◆ Your goal
Which lines run from the one containing "826x646 pixels. Task: Click" to the end of the listing below? Write them out exactly, both ends included, with nothing else.

■ ■ ■ ■

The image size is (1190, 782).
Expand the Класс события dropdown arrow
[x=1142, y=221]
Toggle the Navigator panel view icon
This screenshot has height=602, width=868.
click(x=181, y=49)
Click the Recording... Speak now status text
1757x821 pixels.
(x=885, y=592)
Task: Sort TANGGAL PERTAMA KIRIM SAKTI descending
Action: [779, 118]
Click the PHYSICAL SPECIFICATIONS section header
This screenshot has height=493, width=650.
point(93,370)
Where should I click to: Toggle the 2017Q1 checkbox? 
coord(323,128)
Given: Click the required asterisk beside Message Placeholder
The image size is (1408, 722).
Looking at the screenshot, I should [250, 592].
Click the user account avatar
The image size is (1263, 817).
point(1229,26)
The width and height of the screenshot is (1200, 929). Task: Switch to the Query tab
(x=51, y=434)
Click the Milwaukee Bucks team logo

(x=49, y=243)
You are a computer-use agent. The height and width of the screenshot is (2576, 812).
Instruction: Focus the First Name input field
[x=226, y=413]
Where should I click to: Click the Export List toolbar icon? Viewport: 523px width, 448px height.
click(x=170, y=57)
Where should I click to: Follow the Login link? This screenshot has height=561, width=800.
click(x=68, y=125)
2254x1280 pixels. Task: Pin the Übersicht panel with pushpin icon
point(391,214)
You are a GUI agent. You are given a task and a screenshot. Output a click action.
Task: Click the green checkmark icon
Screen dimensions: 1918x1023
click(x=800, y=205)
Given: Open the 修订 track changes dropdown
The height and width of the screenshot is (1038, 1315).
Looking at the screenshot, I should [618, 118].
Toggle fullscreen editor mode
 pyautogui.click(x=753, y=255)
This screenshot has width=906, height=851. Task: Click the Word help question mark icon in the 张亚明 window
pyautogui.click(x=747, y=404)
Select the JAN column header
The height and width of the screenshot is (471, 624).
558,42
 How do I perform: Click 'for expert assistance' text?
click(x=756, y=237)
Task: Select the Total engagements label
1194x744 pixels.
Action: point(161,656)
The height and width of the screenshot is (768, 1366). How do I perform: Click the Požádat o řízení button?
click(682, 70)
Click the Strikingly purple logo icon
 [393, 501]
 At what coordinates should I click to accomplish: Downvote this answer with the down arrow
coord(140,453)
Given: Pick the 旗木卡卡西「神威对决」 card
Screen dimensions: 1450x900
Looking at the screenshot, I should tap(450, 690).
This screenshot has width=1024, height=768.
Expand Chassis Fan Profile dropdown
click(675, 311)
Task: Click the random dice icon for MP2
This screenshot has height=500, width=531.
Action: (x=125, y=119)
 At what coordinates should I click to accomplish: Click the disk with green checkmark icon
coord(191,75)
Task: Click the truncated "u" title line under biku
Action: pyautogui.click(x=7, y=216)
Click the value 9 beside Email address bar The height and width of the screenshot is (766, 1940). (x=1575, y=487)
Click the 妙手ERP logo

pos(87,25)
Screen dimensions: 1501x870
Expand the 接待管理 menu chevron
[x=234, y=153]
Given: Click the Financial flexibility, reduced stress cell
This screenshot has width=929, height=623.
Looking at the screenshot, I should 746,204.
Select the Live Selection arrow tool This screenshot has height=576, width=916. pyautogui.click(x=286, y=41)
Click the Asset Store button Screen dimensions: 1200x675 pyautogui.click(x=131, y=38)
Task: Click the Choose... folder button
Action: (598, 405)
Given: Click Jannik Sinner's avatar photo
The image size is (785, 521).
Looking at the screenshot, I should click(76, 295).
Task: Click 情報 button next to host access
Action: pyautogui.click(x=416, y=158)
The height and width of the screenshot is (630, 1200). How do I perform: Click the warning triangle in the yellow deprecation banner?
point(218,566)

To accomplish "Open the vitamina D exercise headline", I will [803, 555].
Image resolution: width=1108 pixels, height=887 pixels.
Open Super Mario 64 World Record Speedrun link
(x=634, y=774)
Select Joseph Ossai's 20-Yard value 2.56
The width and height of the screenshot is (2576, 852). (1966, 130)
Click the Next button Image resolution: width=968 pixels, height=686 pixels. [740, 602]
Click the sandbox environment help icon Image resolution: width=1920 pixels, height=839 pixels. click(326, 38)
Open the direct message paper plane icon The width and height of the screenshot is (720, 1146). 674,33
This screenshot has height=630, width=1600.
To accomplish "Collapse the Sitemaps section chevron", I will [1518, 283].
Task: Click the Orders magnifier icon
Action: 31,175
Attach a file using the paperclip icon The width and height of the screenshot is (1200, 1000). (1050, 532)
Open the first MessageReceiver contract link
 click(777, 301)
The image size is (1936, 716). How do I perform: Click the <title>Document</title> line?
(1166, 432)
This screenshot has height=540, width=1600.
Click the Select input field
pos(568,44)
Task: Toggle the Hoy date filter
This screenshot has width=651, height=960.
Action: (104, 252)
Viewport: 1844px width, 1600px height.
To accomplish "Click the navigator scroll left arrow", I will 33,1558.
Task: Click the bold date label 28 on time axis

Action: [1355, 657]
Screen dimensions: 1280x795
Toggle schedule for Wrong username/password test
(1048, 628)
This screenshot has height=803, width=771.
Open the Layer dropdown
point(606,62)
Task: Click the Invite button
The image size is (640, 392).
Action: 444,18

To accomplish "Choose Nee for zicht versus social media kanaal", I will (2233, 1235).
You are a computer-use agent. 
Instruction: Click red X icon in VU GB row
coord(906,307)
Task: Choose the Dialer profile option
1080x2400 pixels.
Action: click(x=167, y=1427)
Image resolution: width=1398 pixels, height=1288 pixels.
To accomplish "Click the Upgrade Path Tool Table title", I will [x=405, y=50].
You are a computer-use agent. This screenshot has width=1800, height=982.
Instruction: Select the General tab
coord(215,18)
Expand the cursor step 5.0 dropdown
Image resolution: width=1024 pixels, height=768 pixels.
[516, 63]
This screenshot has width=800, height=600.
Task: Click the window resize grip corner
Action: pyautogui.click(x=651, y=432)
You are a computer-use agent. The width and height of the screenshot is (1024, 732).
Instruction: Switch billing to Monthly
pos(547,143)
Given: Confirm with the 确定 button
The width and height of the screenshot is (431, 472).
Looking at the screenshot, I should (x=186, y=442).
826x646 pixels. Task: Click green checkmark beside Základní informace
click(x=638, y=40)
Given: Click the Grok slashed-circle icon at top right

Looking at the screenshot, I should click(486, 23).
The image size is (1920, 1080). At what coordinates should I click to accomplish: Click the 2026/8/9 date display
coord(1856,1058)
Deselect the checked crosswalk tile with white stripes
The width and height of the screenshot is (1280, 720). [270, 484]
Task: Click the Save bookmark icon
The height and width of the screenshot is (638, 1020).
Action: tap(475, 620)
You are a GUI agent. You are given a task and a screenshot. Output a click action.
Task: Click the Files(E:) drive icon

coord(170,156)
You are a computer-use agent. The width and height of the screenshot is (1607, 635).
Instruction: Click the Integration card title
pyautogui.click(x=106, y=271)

■ ■ ■ ■

◆ Response box
826x646 pixels. Task: Click green checkmark beside Základní informace
click(x=638, y=40)
Given: Click the Grok slashed-circle icon at top right

Looking at the screenshot, I should click(486, 23).
The image size is (1920, 1080). At what coordinates should I click to accomplish: Click the 2026/8/9 date display
coord(1856,1058)
Deselect the checked crosswalk tile with white stripes
The width and height of the screenshot is (1280, 720). [270, 484]
Task: Click the Save bookmark icon
The height and width of the screenshot is (638, 1020).
Action: tap(475, 620)
You are a GUI agent. You are given a task and a screenshot. Output a click action.
Task: Click the Files(E:) drive icon

coord(170,156)
You are a computer-use agent. The width and height of the screenshot is (1607, 635).
Instruction: Click the Integration card title
pyautogui.click(x=106, y=271)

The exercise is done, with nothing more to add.